Re: Can The Past Life Of A Lady Truly Be Overlooked ? by Anashe: 5:51pm On Jan 26
JessicaRabbit:
My dear, in the grand theater of relationships, honesty is the leading lady, and it seems she's been backstage for quite a while.

"Your friend's cousin" is faced with quite the Shakespearean dilemma, a tragic tale of past indiscretions surfacing on the eve of matrimonial bliss. Now, my friend, while people can evolve and change, transparency is key. If a partner hides a history as colorful as a disco ball, it raises questions about the foundation of trust.

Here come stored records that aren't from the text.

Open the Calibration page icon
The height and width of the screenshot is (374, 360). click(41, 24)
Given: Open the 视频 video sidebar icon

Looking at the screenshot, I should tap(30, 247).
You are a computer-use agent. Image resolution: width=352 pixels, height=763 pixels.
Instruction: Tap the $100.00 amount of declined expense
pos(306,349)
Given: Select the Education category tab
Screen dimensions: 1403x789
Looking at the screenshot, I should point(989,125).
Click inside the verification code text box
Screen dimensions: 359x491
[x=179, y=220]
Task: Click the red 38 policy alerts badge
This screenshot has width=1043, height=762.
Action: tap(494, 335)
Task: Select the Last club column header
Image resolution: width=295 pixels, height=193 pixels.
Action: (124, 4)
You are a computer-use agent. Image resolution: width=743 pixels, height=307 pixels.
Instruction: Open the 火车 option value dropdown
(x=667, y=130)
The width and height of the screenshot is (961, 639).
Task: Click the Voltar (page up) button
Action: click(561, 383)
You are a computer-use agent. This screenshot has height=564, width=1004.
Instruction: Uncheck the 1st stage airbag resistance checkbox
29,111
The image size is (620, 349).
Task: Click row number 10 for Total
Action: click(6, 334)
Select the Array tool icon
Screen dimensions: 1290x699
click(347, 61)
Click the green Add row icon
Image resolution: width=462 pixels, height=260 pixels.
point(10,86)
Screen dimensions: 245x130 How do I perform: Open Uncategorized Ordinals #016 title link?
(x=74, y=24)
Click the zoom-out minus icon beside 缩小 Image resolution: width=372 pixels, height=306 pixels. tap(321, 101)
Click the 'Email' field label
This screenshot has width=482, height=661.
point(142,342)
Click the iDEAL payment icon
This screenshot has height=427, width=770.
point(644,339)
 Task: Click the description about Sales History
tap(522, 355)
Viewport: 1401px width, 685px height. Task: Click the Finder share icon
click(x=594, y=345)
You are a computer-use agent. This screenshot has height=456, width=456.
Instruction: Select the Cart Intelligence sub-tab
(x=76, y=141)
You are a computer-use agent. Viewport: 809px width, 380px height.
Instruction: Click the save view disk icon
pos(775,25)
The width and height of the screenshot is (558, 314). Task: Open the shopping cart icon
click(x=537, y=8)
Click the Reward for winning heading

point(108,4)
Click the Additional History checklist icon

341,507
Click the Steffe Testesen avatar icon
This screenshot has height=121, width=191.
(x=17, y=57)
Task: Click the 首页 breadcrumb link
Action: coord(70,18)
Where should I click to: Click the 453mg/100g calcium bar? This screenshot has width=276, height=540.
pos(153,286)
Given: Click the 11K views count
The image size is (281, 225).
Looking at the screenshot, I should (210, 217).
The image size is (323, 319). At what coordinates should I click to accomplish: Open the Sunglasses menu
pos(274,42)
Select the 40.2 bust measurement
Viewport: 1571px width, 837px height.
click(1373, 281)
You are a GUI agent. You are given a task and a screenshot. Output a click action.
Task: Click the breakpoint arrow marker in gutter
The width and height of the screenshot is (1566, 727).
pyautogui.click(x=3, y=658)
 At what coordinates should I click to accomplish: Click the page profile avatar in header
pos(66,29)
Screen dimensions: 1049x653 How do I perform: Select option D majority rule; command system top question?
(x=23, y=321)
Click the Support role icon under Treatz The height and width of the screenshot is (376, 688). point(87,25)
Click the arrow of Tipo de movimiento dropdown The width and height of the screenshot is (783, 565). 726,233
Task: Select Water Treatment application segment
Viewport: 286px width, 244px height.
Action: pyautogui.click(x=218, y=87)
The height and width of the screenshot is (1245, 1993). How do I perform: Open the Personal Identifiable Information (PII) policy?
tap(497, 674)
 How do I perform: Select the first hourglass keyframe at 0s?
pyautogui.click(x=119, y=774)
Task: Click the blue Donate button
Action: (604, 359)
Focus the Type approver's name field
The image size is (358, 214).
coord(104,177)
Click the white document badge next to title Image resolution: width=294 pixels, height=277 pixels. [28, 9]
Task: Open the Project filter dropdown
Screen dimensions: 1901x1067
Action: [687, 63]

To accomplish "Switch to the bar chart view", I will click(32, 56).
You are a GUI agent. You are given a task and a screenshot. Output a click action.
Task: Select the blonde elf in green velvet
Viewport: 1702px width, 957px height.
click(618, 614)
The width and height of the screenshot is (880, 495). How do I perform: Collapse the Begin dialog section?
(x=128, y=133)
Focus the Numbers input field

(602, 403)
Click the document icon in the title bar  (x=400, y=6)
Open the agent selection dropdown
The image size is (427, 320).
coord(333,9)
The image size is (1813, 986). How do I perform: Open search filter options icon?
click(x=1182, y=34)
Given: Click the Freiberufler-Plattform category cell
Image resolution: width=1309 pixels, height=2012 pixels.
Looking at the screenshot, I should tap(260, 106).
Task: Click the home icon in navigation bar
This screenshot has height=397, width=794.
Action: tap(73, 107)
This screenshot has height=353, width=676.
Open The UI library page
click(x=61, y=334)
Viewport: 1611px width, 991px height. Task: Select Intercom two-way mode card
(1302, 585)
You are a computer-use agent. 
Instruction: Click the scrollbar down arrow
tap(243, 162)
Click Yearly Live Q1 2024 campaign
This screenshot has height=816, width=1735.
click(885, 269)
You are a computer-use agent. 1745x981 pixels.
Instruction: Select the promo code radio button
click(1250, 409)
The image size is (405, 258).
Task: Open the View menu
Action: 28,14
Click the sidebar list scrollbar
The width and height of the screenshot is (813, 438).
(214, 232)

Sure, everyone has a past, but keeping it a secret until the eleventh hour is a tad dramatic, don't you think? My advice? Open the curtains, let the truth take a bow, and then decide if the leading lady deserves a standing ovation or a polite exit. After all, a marriage built on trust and mutual understanding is far more likely to weather life's storms than one shrouded in secrecy and uncertainty. 🎭💔

100%. Honesty is key. I don't know what a person expects to happen by deliberately omitting something serious from their past. There's a caveat to this too, some people just can't handle the truth.
Re: Can The Past Life Of A Lady Truly Be Overlooked ? by Kevineleven(m): 5:53pm On Jan 26
Sure, such past can be overlooked if she is changed but mehn, to be a stripper and do 3some, that's some hard core shit for a lady.
What are the qualities that made your cousin fall in love and want to marry this lady?
Are you sure he is not been played or manipulated into marriage by a desperate/ gold digging...... .
How true is the story of her being a stripper?
He should get these answers and decide for himself.